INSTRUCTIONS TO FOLLOW: Your task is to set down the records below again, exactly.

RECORDS:
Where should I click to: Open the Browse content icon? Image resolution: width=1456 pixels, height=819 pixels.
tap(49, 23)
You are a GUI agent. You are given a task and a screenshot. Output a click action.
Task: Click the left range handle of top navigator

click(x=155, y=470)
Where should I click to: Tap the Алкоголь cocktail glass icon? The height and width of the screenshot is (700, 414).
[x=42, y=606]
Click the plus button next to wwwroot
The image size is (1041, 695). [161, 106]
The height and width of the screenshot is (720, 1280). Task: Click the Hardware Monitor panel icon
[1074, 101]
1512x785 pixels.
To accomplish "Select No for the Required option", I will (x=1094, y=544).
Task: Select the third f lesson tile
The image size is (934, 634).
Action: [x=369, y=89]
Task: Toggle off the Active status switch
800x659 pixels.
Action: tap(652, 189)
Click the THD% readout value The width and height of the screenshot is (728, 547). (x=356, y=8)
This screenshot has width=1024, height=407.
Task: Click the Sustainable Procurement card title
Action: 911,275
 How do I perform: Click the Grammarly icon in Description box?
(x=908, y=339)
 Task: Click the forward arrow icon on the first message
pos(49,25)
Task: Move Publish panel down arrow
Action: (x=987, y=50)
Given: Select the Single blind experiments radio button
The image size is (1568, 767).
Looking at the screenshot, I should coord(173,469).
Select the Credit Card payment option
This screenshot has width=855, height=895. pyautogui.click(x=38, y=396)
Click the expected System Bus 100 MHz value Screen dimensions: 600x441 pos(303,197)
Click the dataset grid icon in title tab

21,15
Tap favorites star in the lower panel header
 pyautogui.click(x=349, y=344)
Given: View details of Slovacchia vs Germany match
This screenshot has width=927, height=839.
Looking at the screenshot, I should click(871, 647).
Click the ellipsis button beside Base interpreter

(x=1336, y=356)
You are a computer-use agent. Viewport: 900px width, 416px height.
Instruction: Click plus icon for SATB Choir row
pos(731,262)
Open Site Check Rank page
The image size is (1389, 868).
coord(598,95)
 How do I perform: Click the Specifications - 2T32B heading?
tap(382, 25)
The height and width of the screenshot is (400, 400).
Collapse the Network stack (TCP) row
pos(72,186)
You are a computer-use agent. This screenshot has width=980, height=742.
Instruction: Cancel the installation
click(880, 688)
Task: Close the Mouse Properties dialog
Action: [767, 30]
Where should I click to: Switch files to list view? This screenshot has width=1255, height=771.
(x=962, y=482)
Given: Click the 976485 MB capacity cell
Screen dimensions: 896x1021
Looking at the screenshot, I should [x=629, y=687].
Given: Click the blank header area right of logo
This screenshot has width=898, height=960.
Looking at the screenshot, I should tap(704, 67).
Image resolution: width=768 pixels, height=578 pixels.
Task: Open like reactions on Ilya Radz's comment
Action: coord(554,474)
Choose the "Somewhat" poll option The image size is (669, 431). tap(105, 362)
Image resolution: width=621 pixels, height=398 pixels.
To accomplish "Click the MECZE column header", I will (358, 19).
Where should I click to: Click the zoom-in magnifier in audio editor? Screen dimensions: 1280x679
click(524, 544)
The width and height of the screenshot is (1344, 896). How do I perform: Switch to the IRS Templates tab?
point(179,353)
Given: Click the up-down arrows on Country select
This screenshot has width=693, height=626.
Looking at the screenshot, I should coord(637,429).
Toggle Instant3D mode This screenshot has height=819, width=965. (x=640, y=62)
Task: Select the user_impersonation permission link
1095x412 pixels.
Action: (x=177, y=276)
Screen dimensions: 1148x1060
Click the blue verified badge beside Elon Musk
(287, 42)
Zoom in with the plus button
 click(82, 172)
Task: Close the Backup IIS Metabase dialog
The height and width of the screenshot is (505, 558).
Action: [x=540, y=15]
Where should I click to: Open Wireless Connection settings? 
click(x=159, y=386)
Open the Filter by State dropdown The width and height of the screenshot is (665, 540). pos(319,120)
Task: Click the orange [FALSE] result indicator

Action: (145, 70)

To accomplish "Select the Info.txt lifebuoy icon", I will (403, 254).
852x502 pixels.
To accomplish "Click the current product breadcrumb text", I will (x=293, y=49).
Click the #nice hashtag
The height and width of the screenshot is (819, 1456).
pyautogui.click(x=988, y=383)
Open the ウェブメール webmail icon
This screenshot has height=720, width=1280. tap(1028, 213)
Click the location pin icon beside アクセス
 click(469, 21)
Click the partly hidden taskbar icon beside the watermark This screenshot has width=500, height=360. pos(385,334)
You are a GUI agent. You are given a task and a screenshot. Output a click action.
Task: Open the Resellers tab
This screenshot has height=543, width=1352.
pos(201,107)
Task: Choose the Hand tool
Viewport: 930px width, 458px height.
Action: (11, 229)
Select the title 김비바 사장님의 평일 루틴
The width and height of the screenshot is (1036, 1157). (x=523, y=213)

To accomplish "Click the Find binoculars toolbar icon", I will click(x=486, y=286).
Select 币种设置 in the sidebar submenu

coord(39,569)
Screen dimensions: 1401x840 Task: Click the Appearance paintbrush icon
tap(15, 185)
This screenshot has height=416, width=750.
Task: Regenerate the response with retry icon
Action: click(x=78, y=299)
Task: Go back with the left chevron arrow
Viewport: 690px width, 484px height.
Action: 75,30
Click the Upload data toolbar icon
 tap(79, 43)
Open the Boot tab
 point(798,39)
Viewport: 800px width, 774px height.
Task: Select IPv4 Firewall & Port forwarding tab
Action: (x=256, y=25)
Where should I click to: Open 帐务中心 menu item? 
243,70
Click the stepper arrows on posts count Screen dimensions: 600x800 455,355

REPLY:
Where should I click to: Open the Browse content icon? Image resolution: width=1456 pixels, height=819 pixels.
tap(49, 23)
You are a GUI agent. You are given a task and a screenshot. Output a click action.
Task: Click the left range handle of top navigator

click(x=155, y=470)
Where should I click to: Tap the Алкоголь cocktail glass icon? The height and width of the screenshot is (700, 414).
[x=42, y=606]
Click the plus button next to wwwroot
The image size is (1041, 695). [161, 106]
The height and width of the screenshot is (720, 1280). Task: Click the Hardware Monitor panel icon
[1074, 101]
1512x785 pixels.
To accomplish "Select No for the Required option", I will (x=1094, y=544).
Task: Select the third f lesson tile
The image size is (934, 634).
Action: [x=369, y=89]
Task: Toggle off the Active status switch
800x659 pixels.
Action: tap(652, 189)
Click the THD% readout value The width and height of the screenshot is (728, 547). (x=356, y=8)
This screenshot has width=1024, height=407.
Task: Click the Sustainable Procurement card title
Action: 911,275
 How do I perform: Click the Grammarly icon in Description box?
(x=908, y=339)
 Task: Click the forward arrow icon on the first message
pos(49,25)
Task: Move Publish panel down arrow
Action: (x=987, y=50)
Given: Select the Single blind experiments radio button
The image size is (1568, 767).
Looking at the screenshot, I should coord(173,469).
Select the Credit Card payment option
This screenshot has width=855, height=895. pyautogui.click(x=38, y=396)
Click the expected System Bus 100 MHz value Screen dimensions: 600x441 pos(303,197)
Click the dataset grid icon in title tab

21,15
Tap favorites star in the lower panel header
 pyautogui.click(x=349, y=344)
Given: View details of Slovacchia vs Germany match
This screenshot has width=927, height=839.
Looking at the screenshot, I should click(871, 647).
Click the ellipsis button beside Base interpreter

(x=1336, y=356)
You are a computer-use agent. Viewport: 900px width, 416px height.
Instruction: Click plus icon for SATB Choir row
pos(731,262)
Open Site Check Rank page
The image size is (1389, 868).
coord(598,95)
 How do I perform: Click the Specifications - 2T32B heading?
tap(382, 25)
The height and width of the screenshot is (400, 400).
Collapse the Network stack (TCP) row
pos(72,186)
You are a computer-use agent. This screenshot has width=980, height=742.
Instruction: Cancel the installation
click(880, 688)
Task: Close the Mouse Properties dialog
Action: [767, 30]
Where should I click to: Switch files to list view? This screenshot has width=1255, height=771.
(x=962, y=482)
Given: Click the 976485 MB capacity cell
Screen dimensions: 896x1021
Looking at the screenshot, I should [x=629, y=687].
Given: Click the blank header area right of logo
This screenshot has width=898, height=960.
Looking at the screenshot, I should tap(704, 67).
Image resolution: width=768 pixels, height=578 pixels.
Task: Open like reactions on Ilya Radz's comment
Action: coord(554,474)
Choose the "Somewhat" poll option The image size is (669, 431). tap(105, 362)
Image resolution: width=621 pixels, height=398 pixels.
To accomplish "Click the MECZE column header", I will (358, 19).
Where should I click to: Click the zoom-in magnifier in audio editor? Screen dimensions: 1280x679
click(524, 544)
The width and height of the screenshot is (1344, 896). How do I perform: Switch to the IRS Templates tab?
point(179,353)
Given: Click the up-down arrows on Country select
This screenshot has width=693, height=626.
Looking at the screenshot, I should coord(637,429).
Toggle Instant3D mode This screenshot has height=819, width=965. (x=640, y=62)
Task: Select the user_impersonation permission link
1095x412 pixels.
Action: (x=177, y=276)
Screen dimensions: 1148x1060
Click the blue verified badge beside Elon Musk
(287, 42)
Zoom in with the plus button
 click(82, 172)
Task: Close the Backup IIS Metabase dialog
The height and width of the screenshot is (505, 558).
Action: [x=540, y=15]
Where should I click to: Open Wireless Connection settings? 
click(x=159, y=386)
Open the Filter by State dropdown The width and height of the screenshot is (665, 540). pos(319,120)
Task: Click the orange [FALSE] result indicator

Action: (145, 70)

To accomplish "Select the Info.txt lifebuoy icon", I will (403, 254).
852x502 pixels.
To accomplish "Click the current product breadcrumb text", I will (x=293, y=49).
Click the #nice hashtag
The height and width of the screenshot is (819, 1456).
pyautogui.click(x=988, y=383)
Open the ウェブメール webmail icon
This screenshot has height=720, width=1280. tap(1028, 213)
Click the location pin icon beside アクセス
 click(469, 21)
Click the partly hidden taskbar icon beside the watermark This screenshot has width=500, height=360. pos(385,334)
You are a GUI agent. You are given a task and a screenshot. Output a click action.
Task: Open the Resellers tab
This screenshot has height=543, width=1352.
pos(201,107)
Task: Choose the Hand tool
Viewport: 930px width, 458px height.
Action: (11, 229)
Select the title 김비바 사장님의 평일 루틴
The width and height of the screenshot is (1036, 1157). (x=523, y=213)

To accomplish "Click the Find binoculars toolbar icon", I will click(x=486, y=286).
Select 币种设置 in the sidebar submenu

coord(39,569)
Screen dimensions: 1401x840 Task: Click the Appearance paintbrush icon
tap(15, 185)
This screenshot has height=416, width=750.
Task: Regenerate the response with retry icon
Action: click(x=78, y=299)
Task: Go back with the left chevron arrow
Viewport: 690px width, 484px height.
Action: 75,30
Click the Upload data toolbar icon
 tap(79, 43)
Open the Boot tab
 point(798,39)
Viewport: 800px width, 774px height.
Task: Select IPv4 Firewall & Port forwarding tab
Action: (x=256, y=25)
Where should I click to: Open 帐务中心 menu item? 
243,70
Click the stepper arrows on posts count Screen dimensions: 600x800 455,355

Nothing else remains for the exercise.